Tugas A: Dalam teks tentang ancaman sanksi FIFA, siapa yang menyatakan siap bertanggung jawab jika Indonesia disanksi?

Sumber:
• • •

Secara gentle, Imam menyebut siap bertanggung jawab jika sanksi itu benar-benar dijatuhi kepada Indonesia. “Kalau ada yang menakut-nakuti sanksi FIFA, Indonesia disanksi, Imam Nahrawi bertanggung jawab apa pun keputusan FIFA. Kita ingin sepak bola Indonesia berprestasi, membanggakan. Jangan sampai pemain dan pelatih berlatih sedemikian rupa, tapi ada kondisi di mana ada orang lain terlibat, mafia-mafia sepak bola,” paparnya tegas.

• • •

Data:
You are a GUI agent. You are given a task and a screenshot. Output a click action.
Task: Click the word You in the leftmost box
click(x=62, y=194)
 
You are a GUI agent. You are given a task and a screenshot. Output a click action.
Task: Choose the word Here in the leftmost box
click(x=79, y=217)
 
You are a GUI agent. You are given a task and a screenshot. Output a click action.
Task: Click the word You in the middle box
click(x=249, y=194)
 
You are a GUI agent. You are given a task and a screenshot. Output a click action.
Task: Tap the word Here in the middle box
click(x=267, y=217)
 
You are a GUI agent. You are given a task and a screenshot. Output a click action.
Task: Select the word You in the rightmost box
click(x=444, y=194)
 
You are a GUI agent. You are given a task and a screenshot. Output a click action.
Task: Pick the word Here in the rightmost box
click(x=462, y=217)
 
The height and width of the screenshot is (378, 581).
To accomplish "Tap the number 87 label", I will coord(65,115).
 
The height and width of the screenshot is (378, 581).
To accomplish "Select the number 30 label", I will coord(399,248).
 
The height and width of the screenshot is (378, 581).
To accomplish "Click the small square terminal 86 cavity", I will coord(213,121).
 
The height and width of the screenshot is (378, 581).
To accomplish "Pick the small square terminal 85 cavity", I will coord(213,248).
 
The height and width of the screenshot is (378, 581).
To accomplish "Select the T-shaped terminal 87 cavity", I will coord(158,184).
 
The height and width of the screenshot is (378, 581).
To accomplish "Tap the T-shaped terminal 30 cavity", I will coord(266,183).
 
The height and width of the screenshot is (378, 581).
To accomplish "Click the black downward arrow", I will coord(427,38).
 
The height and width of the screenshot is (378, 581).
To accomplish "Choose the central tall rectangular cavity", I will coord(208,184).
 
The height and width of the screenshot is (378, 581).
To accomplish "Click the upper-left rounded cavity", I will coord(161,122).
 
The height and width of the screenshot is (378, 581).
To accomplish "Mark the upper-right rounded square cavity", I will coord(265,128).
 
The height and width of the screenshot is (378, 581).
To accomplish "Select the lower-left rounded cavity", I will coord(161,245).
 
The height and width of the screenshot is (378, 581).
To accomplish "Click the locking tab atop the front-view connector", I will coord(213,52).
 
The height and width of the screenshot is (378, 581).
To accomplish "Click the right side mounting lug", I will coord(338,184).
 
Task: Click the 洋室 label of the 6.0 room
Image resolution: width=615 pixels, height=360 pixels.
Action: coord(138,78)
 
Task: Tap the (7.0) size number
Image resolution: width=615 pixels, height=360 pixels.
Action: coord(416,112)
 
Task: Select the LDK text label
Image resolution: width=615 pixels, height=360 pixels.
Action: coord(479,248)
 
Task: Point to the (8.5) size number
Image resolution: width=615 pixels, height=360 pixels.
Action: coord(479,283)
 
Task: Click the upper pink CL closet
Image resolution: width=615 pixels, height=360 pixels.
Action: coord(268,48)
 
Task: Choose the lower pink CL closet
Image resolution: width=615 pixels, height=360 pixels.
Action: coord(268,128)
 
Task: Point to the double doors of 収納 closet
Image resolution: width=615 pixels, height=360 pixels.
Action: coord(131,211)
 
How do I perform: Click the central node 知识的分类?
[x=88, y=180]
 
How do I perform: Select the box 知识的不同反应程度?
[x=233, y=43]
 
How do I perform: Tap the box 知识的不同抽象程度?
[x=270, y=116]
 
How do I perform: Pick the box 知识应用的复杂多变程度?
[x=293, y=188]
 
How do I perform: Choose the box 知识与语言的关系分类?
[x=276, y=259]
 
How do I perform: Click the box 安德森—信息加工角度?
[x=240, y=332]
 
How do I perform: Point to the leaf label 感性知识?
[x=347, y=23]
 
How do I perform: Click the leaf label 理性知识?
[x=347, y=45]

• • •

Tugas B: Tulis ulang baris-baris data, mulai dari baris yang memuat "Task: Tap the (7.0) size number" sampai baris terakhir data.

Jawaban yang Diharapkan A: Imam Nahrawi.

Jawaban yang Diharapkan B:
Task: Tap the (7.0) size number
Image resolution: width=615 pixels, height=360 pixels.
Action: coord(416,112)
 
Task: Select the LDK text label
Image resolution: width=615 pixels, height=360 pixels.
Action: coord(479,248)
 
Task: Point to the (8.5) size number
Image resolution: width=615 pixels, height=360 pixels.
Action: coord(479,283)
 
Task: Click the upper pink CL closet
Image resolution: width=615 pixels, height=360 pixels.
Action: coord(268,48)
 
Task: Choose the lower pink CL closet
Image resolution: width=615 pixels, height=360 pixels.
Action: coord(268,128)
 
Task: Point to the double doors of 収納 closet
Image resolution: width=615 pixels, height=360 pixels.
Action: coord(131,211)
 
How do I perform: Click the central node 知识的分类?
[x=88, y=180]
 
How do I perform: Select the box 知识的不同反应程度?
[x=233, y=43]
 
How do I perform: Tap the box 知识的不同抽象程度?
[x=270, y=116]
 
How do I perform: Pick the box 知识应用的复杂多变程度?
[x=293, y=188]
 
How do I perform: Choose the box 知识与语言的关系分类?
[x=276, y=259]
 
How do I perform: Click the box 安德森—信息加工角度?
[x=240, y=332]
 
How do I perform: Point to the leaf label 感性知识?
[x=347, y=23]
 
How do I perform: Click the leaf label 理性知识?
[x=347, y=45]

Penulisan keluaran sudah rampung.